2015-11-23



In running referral programs, you’ll want to assure that the referrals you receive are legitimate and honestly put forth.   While no software system can fully anticipate the vagaries of human behavior, there are many things a referral software system can do to minimize gaming.  Let’s look at the types of gaming and then take a three-pronged approach to address the problem.

Observed Gaming Behavior

Gaming of referral programs is generally driven by three different personas:  Sales Reps, Advocates, and Prospects.  Here are a few examples:

Sales Rep Referral Gaming

Sales reps have inside knowledge of deals, which gives them the opportunity to find ways to reap a referral reward in addition to their normal commission.  They may:

Ask a friend to refer a deal that they have already worked and is close to closing, then split the reward with the friend after the deal closes.

Pose as a customer to register themselves as advocates, thus setting themselves up to receive a reward for their own commissioned sale.

Advocate Referral Gaming

While loyal brand advocates tend to adhere to the intent of a referral program, less loyal advocates, or non-customers who sign up as advocates, may choose to maximize reward revenue via less-than-admirable means.  They may:

Attempt to do a self-referral to gain a reward for something they were already planning to buy.

Ask a friend to accept a referral for a service that has a trial period, suggesting that the friend cancel the service after reward payment but before the trial period expires.

Do email blasts to a large, primarily non-qualified audience.  While not inherently fraudulent, this behavior can generate unhappy customers who find that the referred product is not a good fit. For product sales, this generates ill will; for service sales, this creates churn and unprofitable customers.

Prospect Referral Gaming

Prospect gaming is rare, but in some cases prospects who wish to game the system will look for loopholes in the referral offer.  For example, if the prospect receives a reward for signing up for a service, she may cancel the service after reward receipt but before service payment.

Amplifinity’ Answers to Gaming

The recommendations that follow are based upon Amplifinity’s experience in supporting millions of referrals that have driven nearly two billion dollars of new business.  We’ve learned that successful referral programs address gaming on three fronts to guide the user away from gaming opportunities, block gaming activity, and report on gaming activity that cannot be blocked.  Here are some guidelines, as embodied in our platform and our successful referral program configurations, to help you design a referral program that drives genuine referrals.

Guide Behavior

Start by constructing your referral program to minimize the opportunity for fraud:

Use Single Sign-On (SSO) to assure that advocates are legitimate customers, employees, or partners.  This helps to eliminate sales rep gaming that relies on a friend to make referrals for deals already in the works.

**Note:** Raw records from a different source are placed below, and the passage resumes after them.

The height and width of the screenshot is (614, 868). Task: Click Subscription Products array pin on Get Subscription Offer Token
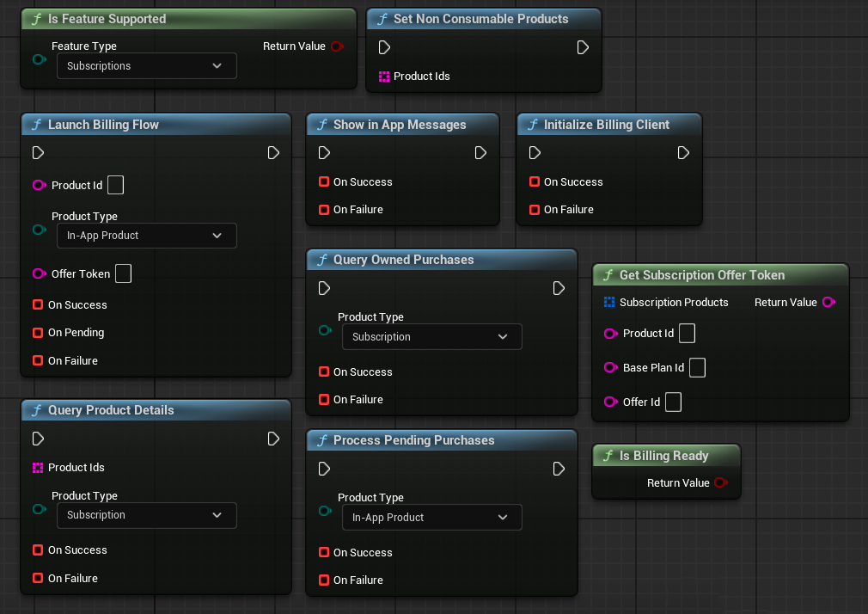(609, 303)
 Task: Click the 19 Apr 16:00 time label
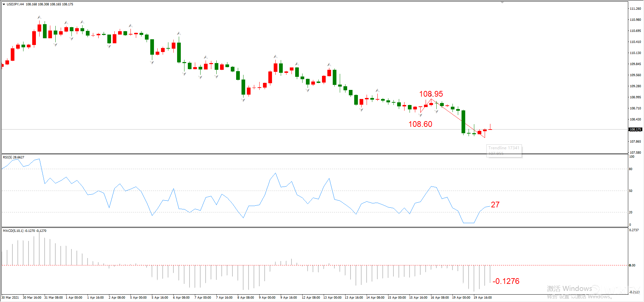point(482,298)
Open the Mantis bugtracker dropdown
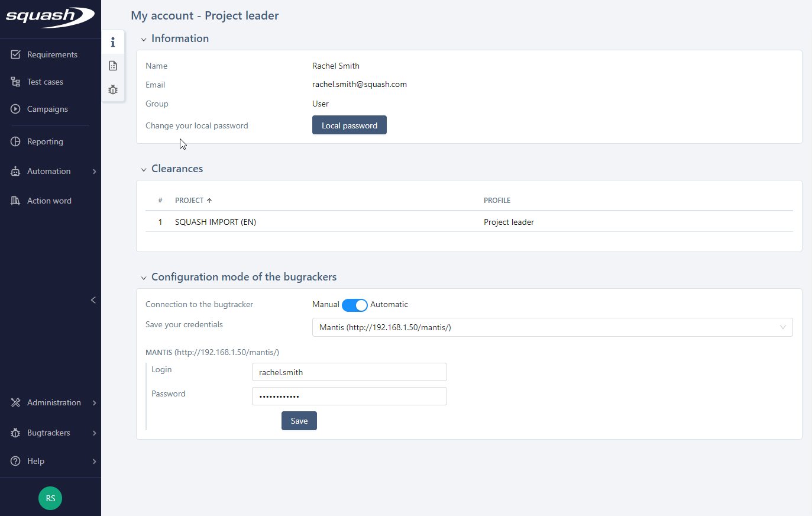Image resolution: width=812 pixels, height=516 pixels. coord(552,327)

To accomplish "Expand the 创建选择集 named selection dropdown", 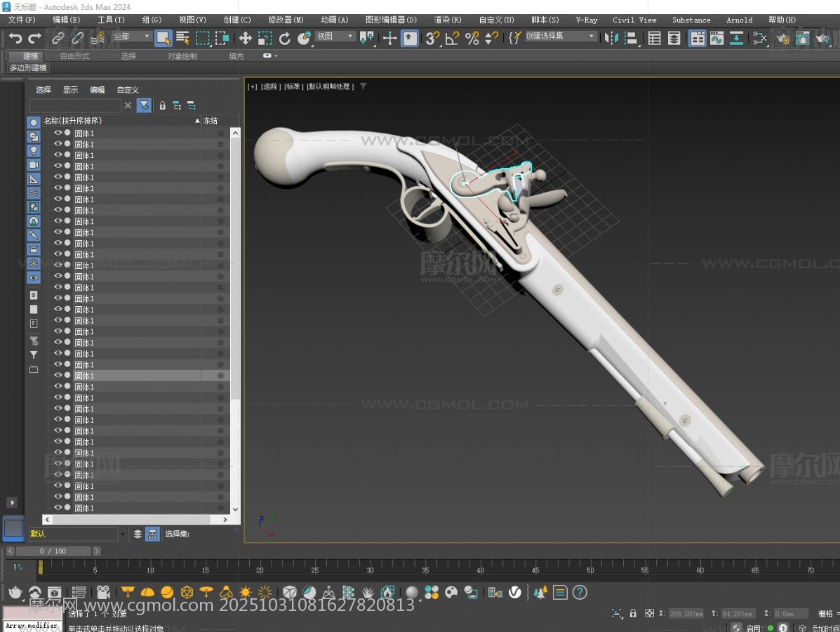I will [x=592, y=37].
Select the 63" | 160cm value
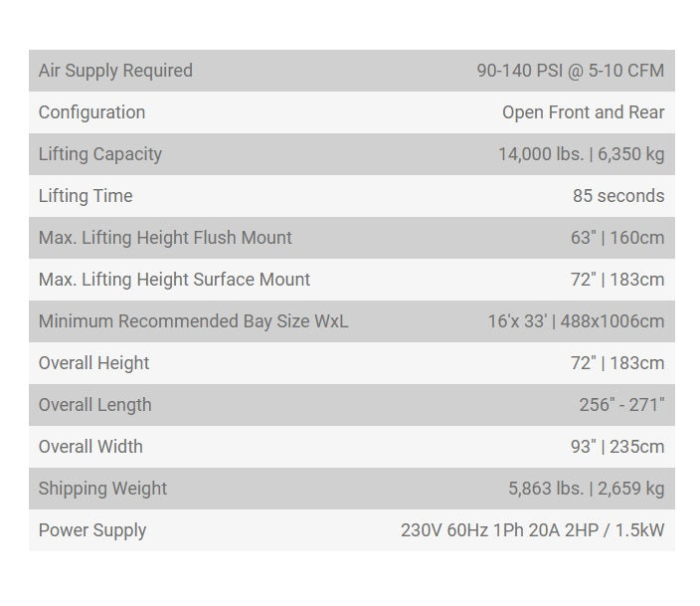700x606 pixels. point(616,238)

Similarly, if the customer does not use SSO, validate new advocate registrations against a list of known legitimate customers, employees, or partners.

Use a validation upon registration to gain assurance that an advocate is using his or her own email address.

For concern about sales reps that pose as customers to make referrals, consider registration of advocates by invitation only.  For example, the Amplifinity platform will import your list of eligible customers, employees, or partners and then invite them into the program.  In this scenario, only invited individuals can become advocates, preventing sales reps from posing as customers.

Select reward types that balance strong incentive value with discouraging fraud.  As an example, sales reps will not ask their friends to refer accounts already in the sales cycle if the reward is a bill credit, which the sales rep will never see.

Use reward retention periods.  To prevent advocate and prospect gaming by service cancellation, configure the retention period to be longer that the service cancellation period.

Amplifinity also recommends that brands make rewards revocable (in terms and conditions) to allow brand to take action if fraud determined after reward payment.

Block Behavior

Prevent actions that make it easy for users to game the system:

Prevent self-referrals by blocking referrals to an advocate’s own name and email address.

Prevent multiple rewards for the same referral by blocking an advocate’s duplicate email referrals to a prospect.

Prevent multiple rewards for duplicate referrals to a single prospect from multiple advocates.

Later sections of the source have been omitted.